AFAICT this is not the OpenAI web interface, it’s just a third-party web interface for ChatGPT that calls the OpenAI API and the author of this web interface called it just “ChatGPT”.
Presumably the author of this article is incapable of actually doing the 2 minutes of research necessary to identify that this is not an official ChatGPT codebase that contains the vulnerability.
“hackread.com” ? Written by a hack, more like.
It is a bug in chatgpt that is being used to attack companies that rely on openAI’s API. They point that out in the literal first paragraph of the article.
In its latest research report, cybersecurity firm Veriti has spotted active exploitation of a vulnerability within “OpenAI’s ChatGPT infrastructure” but there is no evidence that OpenAI itself has been breached.
I really don’t know what is your problem.
I’m claiming that the article is wrong and you’re quoting the article at me? Yes I know what the article says because I read it, and then researched the vulnerability.

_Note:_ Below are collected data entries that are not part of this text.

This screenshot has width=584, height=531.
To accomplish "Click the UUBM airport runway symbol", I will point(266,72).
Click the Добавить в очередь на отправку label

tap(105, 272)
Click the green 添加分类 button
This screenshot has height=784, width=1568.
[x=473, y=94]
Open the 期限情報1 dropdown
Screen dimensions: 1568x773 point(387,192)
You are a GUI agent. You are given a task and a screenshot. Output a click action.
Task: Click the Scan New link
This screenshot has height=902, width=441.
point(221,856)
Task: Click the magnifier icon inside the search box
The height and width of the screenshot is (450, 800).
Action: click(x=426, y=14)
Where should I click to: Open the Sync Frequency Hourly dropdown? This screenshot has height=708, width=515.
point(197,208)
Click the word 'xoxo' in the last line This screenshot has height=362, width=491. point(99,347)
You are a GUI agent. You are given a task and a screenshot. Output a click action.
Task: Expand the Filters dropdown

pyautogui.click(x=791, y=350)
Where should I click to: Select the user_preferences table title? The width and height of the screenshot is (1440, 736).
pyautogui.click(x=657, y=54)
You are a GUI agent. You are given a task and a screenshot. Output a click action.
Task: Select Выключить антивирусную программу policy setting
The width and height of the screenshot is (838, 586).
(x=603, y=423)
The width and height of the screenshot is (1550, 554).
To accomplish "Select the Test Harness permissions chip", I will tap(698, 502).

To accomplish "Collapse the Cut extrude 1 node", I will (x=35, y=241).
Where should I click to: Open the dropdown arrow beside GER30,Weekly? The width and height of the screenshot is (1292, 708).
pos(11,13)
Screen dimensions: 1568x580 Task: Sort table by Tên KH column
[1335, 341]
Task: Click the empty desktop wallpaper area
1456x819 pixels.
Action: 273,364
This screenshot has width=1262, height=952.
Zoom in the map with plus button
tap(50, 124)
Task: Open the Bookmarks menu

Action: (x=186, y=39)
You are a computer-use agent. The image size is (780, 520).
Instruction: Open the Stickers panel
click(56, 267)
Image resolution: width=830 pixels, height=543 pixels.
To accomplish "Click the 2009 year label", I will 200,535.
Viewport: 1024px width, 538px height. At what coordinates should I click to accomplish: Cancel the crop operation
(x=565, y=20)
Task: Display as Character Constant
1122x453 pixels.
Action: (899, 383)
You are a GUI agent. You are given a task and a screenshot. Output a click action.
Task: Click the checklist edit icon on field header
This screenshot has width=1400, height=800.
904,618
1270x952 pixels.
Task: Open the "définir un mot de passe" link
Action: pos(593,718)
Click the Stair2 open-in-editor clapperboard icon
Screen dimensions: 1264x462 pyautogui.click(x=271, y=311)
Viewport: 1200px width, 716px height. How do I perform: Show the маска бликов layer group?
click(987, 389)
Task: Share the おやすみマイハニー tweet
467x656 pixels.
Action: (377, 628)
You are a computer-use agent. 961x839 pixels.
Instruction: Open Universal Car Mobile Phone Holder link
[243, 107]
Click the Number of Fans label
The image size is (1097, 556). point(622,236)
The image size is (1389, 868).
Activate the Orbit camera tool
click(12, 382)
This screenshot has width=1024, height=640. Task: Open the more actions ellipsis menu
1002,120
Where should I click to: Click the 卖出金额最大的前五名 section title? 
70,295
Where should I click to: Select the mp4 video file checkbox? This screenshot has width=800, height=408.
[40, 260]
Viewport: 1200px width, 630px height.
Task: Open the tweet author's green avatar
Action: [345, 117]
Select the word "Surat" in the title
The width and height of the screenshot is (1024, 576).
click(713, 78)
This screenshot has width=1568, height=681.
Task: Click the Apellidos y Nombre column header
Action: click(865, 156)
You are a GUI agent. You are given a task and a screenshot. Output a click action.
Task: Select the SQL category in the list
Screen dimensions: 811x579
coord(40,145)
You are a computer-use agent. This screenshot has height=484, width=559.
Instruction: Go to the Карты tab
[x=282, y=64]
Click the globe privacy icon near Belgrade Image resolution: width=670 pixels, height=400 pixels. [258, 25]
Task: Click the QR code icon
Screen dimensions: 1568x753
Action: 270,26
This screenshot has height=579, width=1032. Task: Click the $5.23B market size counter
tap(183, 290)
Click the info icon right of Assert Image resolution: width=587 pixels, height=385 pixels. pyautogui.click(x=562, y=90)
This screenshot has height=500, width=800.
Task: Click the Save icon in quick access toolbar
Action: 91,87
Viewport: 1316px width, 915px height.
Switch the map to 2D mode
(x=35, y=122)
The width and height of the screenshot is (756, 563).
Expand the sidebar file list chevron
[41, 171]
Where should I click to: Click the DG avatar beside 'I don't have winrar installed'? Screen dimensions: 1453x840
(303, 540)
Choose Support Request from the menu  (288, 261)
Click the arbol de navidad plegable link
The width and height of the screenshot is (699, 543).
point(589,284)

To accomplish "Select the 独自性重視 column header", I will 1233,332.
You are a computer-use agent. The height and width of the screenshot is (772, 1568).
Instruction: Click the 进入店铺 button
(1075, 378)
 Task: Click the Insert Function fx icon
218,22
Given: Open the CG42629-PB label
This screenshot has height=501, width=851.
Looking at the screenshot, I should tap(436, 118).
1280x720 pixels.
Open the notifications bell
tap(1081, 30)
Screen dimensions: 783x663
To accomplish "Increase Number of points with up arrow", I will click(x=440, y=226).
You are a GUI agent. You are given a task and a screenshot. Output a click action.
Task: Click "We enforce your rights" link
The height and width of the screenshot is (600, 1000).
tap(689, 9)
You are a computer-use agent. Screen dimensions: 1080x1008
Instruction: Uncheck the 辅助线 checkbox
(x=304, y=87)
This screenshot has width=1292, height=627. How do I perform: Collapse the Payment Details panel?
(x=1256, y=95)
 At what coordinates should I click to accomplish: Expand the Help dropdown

The CVE is: https://nvd.nist.gov/vuln/detail/CVE-2024-27564
Which was described in an issue in GitHub here: https://github.com/dirk1983/chatgpt/issues/114
Which relates to this GitHub repository: https://github.com/dirk1983/chatgpt/
Which is by github user dirk1983, and if you read (translate) the readme, you will see that it’s a ChatGPT front-end written by this user, not anything officially released by OpenAI.
The confusion comes from the fact that his repository (this front-end with the vulnerability) is just called “ChatGPT”, and neither the journalist nor you did this basic search to find that out.
But the author bios says:
Deeba is a veteran cybersecurity reporter at Hackread.com with over a decade of experience covering cybercrime, vulnerabilities, and security events. Her expertise and in-depth analysis make her a key contributor to the platform’s trusted coverage.